In this makefile you can easily see that the dependency between foo and bar is superfluous. Unfortunately GNU make is shackled by the dependencies specified in the makefile and is thus obliged to run the two jobs serially. In contrast, with dependency optimization enabled emake can detect this inefficiency and ignore the unnecessary dependency — so foo and bar will run in parallel.

Obviously you could trivially fix this simple makefile, but in real-world builds that may be difficult or impossible to do manually. For example, in the Android 4.1.1 build, there are about 2 million explicitly specified dependencies in the makefiles. For a typical variant build, only about 300 thousand are really required: over 85% of the dependencies are unnecessary. And that's in the Android build, which is regarded by some as a paragon of parallel-build cleanliness — imagine the opportunities for improvement in builds that don't have Google's resources to devote to the problem.

To enable dependency optimization in your builds, add --emake-optimize-deps=1 to your emake command-line. The first build with that option enabled will "learn" the characteristics of the build; the second and subsequent builds will use that information to improve performance.

Parse avoidance: the fastest job is the one you don't have to do

A common complaint with large build systems is incremental build performance — specifically, the long lag between the time that the user invokes make and the time that make starts the first compile. Some have even gone so far as to invent entirely new build tools with a specific focus on this problem. Parse avoidance delivers similar performance gains without requiring the painful (perhaps impossible!) conversion to a new build tool. For example, a "no touch" incremental build of Android 4.1.1 takes close to 5 minutes with Accelerator 6.2, but only about 30 seconds with Accelerator 7.0.

### EXERCISE
Print the portion of the emake build-performance text above, starting at "A common complaint" and ending at "with Accelerator 7.0.".

Dataset items
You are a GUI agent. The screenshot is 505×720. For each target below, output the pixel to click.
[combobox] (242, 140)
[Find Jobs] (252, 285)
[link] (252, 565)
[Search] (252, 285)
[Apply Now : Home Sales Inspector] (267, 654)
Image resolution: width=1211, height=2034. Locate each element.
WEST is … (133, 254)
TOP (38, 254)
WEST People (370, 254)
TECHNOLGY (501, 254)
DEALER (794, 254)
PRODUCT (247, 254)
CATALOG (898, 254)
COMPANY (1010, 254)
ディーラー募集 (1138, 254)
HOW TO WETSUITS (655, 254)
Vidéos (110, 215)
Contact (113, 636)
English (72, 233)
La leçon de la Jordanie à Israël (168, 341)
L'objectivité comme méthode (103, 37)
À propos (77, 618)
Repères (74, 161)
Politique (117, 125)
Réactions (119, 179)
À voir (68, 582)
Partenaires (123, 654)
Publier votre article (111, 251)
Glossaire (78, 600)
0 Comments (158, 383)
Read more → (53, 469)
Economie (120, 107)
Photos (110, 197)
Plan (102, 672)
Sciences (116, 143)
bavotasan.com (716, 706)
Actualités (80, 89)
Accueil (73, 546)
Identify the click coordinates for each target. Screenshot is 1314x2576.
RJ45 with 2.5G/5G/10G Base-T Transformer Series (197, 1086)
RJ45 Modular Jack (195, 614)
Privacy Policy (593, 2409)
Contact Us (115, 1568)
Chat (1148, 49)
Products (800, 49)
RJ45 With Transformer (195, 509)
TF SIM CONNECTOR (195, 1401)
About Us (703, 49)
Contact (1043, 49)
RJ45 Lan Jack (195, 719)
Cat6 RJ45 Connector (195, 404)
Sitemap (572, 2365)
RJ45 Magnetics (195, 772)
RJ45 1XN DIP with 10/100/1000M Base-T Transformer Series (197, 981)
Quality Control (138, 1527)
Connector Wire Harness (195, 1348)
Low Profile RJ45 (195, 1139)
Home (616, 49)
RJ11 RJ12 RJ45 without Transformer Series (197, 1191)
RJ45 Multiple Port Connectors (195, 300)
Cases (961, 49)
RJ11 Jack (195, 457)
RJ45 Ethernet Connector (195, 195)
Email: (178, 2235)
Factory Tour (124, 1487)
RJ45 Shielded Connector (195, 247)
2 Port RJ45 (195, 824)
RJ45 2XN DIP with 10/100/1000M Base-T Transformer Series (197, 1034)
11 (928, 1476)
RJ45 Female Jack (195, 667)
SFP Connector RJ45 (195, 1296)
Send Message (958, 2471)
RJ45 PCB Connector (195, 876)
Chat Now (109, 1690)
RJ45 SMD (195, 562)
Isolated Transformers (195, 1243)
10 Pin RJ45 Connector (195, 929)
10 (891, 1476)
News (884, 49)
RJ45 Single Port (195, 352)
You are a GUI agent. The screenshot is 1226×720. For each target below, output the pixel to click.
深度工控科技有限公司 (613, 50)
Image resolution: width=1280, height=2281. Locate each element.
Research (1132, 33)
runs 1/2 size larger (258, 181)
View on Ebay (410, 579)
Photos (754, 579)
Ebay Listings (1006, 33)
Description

### RESPONSE TO THE EXERCISE
A common complaint with large build systems is incremental build performance — specifically, the long lag between the time that the user invokes make and the time that make starts the first compile. Some have even gone so far as to invent entirely new build tools with a specific focus on this problem. Parse avoidance delivers similar performance gains without requiring the painful (perhaps impossible!) conversion to a new build tool. For example, a "no touch" incremental build of Android 4.1.1 takes close to 5 minutes with Accelerator 6.2, but only about 30 seconds with Accelerator 7.0.